SOURCE MATERIAL:
----------

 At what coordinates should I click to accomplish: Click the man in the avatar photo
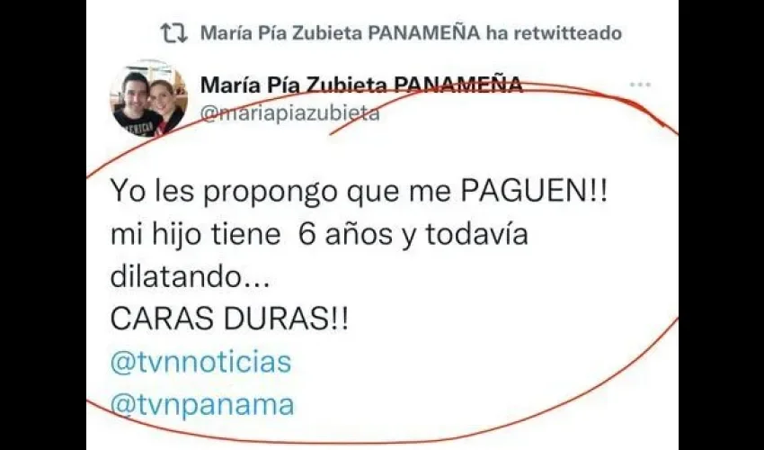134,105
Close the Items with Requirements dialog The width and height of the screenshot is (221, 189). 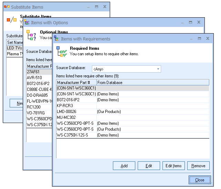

----------

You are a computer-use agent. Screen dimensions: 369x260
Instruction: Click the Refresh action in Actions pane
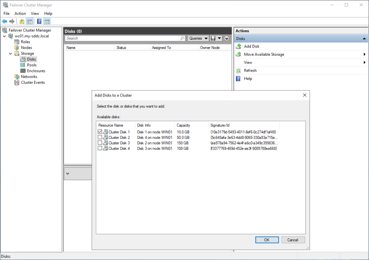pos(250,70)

----------

TASK:
Output the data from the line with "You are a computer-use" to the line with "pos(250,70)" as a two-column CSV with the columns instruction and location. Give one row for each entry, put its text and its answer each in a single quoted field with line breaks replaced by spaces, and leave out the pictures.

OUTPUT OF THE TASK:
instruction,location
"You are a computer-use agent. Screen dimensions: 369x260 Instruction: Click the Refresh action in Actions pane","pos(250,70)"